Over the past few weeks, we’ve talked about how the microblogging service Twitter can improve your writing and teach writers a thing or two about creating compelling content . However, there’s one last way in which Twitter can be useful to you as a writer: finding the information you need to write a rich, nuanced and credible story.

Our last post on this subject for now covers some posts that discuss ways to use the service while researching a story. And since talking about using Twitter and actually using it effectively are two different things, these resources provide plenty of case studies and links to nonfiction writers out in the field tweeting away.

Twitter for research: why and how to do it, including case studies
Good basic intro from TwiTip to how Twitter works and how to tag your own tweets for future reference. It points out that the two easiest ways to find something out on Twitter are to ask (and ask to be retweeted) and to search, using Twitter Search as your search engine.

Another useful feature of Twitter explained in the article is the hashtag (#creative, for example) concept. Similar to putting tags on blog posts, hashtags are a simple way for Twitter users to slot their content for later retrieval. You can search hashtags by visiting Hashtags.org.

This post also has a comprehensive list of Twitter tools (many research oriented) and a number of research “success” stories.

How we use Twitter for journalism
Marshall Kirkpatrick gives a breakdown of the primary ways the ReadWriteWeb staff was using Twitter to write their stories: uncovering breaking news stories, conducting interviews (either multiple folks contributing short answer to a question or asking followers to help frame questions), doing QA checks (i.e., asking if people remember the name of a particular software, etc.) or promoting headlines once the story is online or published.

Marshall makes an interesting observation about the relationship with readers that develops as he interacts with them during the story development process (The bolding of the next to last sentence is my addition):

“If we’re working on something we think will be of interest, sometimes we’ll prime the pump a bit and let people know what’s coming up. So far, we’ve heard almost entirely positive feedback on these practices. That’s probably based largely on the relationships we’ve got with our readers, many of which were developed using Twitter. If you had 20 to 50 people that consistently offered feedback on your articles, wouldn’t that be great? That’s what it feels like we get on Twitter.”

If Twitter isn’t part of your online strategy, it should be

Chrys Wu’s Richochet blog is all about good ideas in online journalism, which should be a natural match for tweeting nonfiction writers. This short post, from the end of 2007, focuses mostly on examples of good uses of Twitter by journalists and news media. As Chrys says,

“Perhaps the real power in Twitter is in speed and community. Not only were media outlets able to broadcast breaking news updates (in the examples here), non-media people also sent updated, on-the-scene information. Talk about crowdsourcing…”

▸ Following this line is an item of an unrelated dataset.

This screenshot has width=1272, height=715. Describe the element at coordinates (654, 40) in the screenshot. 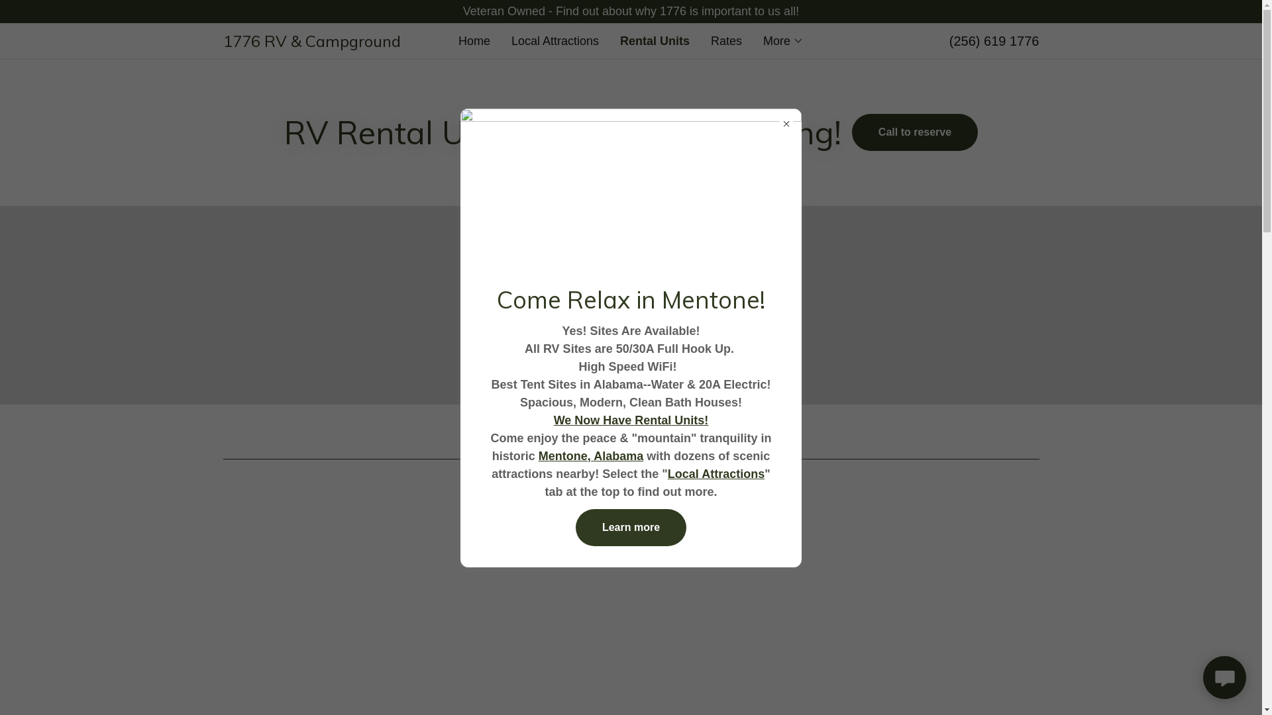

I see `'Rental Units'` at that location.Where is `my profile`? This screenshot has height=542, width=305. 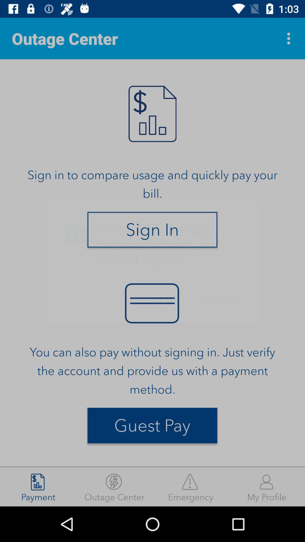
my profile is located at coordinates (267, 487).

Twitter to journalists: here’s how it’s done
Monica Guzman of Eat Sleep Publish taught a class on social media to the (now) online-only Seattle Post-Intelligencer last November and gathered the collective wisdom she presented in part by putting out a big public tweet about it. This post shares a lot of the “for journalists, from journalists” tips she got, and includes a number of case studies. Lots of journalists recommend following potential sources and give good advice for how to “come out from behind the byline” without sacrificing any journalistic principles.

Sweet tweets: Journalists using Twitter

Journalists on Twitter – Muck Rack
Muck Rack publishes up-to-the-minute tweets from reporters and writers for many major news outlets.

My Creative Team Wiki / Media People Using Twitter
A long international list of media folks who are active on Twitter.

One more Twitter “tool” (mostly for fun)

Visible Tweets – Twitter Visualizations.
Addictive visual display of current tweets on terms (search operators, hashtags, etc.) selected by the user. Might make a fun background screen for a presentation.